|Saint George's Church|
|Jumbo Seafood Restaurant|
For the last sketchwalk of the year, the Urban Sketchers decided to take on Dempsey: the place steep in history and the land's architectural records of its colonial past. Looking at the lush greenery and resort-like ambience that characterises Dempsey Hill of today, it may be difficult to associate this relaxed and laid back place with the discipline and regiment of the military. It may thus come as a surprise to some that the premises at Dempsey Hill used to be the Central Manpower Base of Singapore (“CMPB”) and former British army barracks. Old-timers may still be able to make out the parade square, and the old CMPB office premise, now a lifestyle destination. They may also remember this as the place where young Singaporean men, some accompanied by anxious parents, reported for their “national service”, that is, compulsory military service, when they had come of age.

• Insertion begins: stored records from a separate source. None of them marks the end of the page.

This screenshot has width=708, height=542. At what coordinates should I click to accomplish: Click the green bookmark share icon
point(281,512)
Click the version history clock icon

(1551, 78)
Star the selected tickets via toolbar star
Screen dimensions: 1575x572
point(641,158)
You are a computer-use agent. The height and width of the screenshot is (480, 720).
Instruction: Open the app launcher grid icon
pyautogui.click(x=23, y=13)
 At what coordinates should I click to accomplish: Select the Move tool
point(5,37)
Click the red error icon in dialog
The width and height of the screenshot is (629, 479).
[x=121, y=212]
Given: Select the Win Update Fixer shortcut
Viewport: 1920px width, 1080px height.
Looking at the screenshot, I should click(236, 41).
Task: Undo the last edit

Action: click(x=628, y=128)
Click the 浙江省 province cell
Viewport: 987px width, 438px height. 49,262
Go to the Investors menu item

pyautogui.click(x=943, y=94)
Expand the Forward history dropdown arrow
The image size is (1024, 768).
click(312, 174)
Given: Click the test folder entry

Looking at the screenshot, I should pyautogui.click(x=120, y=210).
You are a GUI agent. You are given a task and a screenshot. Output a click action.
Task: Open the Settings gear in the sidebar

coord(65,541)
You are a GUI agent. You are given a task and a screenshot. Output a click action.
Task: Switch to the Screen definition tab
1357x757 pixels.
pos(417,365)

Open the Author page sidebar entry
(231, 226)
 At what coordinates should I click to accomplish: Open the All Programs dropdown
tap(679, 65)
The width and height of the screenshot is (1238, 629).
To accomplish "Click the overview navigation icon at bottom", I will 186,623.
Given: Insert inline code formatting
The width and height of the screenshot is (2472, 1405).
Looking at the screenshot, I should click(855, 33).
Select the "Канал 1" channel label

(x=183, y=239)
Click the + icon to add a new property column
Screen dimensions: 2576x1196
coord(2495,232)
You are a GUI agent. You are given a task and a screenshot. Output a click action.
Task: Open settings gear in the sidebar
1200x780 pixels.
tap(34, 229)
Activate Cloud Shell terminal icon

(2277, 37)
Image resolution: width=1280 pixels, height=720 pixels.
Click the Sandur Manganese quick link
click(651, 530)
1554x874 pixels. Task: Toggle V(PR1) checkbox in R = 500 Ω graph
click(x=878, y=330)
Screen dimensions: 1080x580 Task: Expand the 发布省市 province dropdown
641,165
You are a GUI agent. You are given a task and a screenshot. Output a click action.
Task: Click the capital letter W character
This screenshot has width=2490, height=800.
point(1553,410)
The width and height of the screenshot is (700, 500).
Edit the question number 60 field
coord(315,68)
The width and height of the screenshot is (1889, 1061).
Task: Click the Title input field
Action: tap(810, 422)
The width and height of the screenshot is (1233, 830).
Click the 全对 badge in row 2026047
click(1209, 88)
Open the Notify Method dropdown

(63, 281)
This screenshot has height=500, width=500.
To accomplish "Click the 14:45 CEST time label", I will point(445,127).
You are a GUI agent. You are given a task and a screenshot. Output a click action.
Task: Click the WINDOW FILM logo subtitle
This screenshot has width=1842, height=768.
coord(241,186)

The three-tonners ferrying men to their respective army units, and the anxious recruits with shorn heads may no longer be there, as the CMPB was eventually relocated to the more modern and larger premises at Depot Road in 1989 after 17 years. But for many, the legacy of Dempsey as the first port of call for every young man enlisting for the army will doubtlessly be remembered with nostalgia and fondness.
Saint George's Church
St George's Church is owned by the Anglican Diocese of Singapore, and was constructed between 1910 and 1913. This Anglican church was built for the British troops in Tanglin Barracks — once the General Headquarters of the British Far East Land Forces. St. George's community currently comprises members from Singapore and many other countries.
The building was constructed from materials imported from England and cost £2,000 to build. The current building dates back to 1910 but there was an earlier St George's built in 1884 near the site of the present church. Both churches were built for the British troops quartered at Tanglin Barracks. Tanglin Barracks was once the General Headquarters of the British Far East Land Forces. After the British forces left in 1968, it was used by the Ministry of Defence as its headquarters before the ministry moved to new premises in Bukit Gombak.
The land had formerly been used as a nutmeg plantation and it included Mount Harriet, a 103-foot high hill on which the church now stands. The land had belonged to William E. Willan and was sold in 1865. However, even before the church was built, an ordained minister for the garrison was appointed in 1871.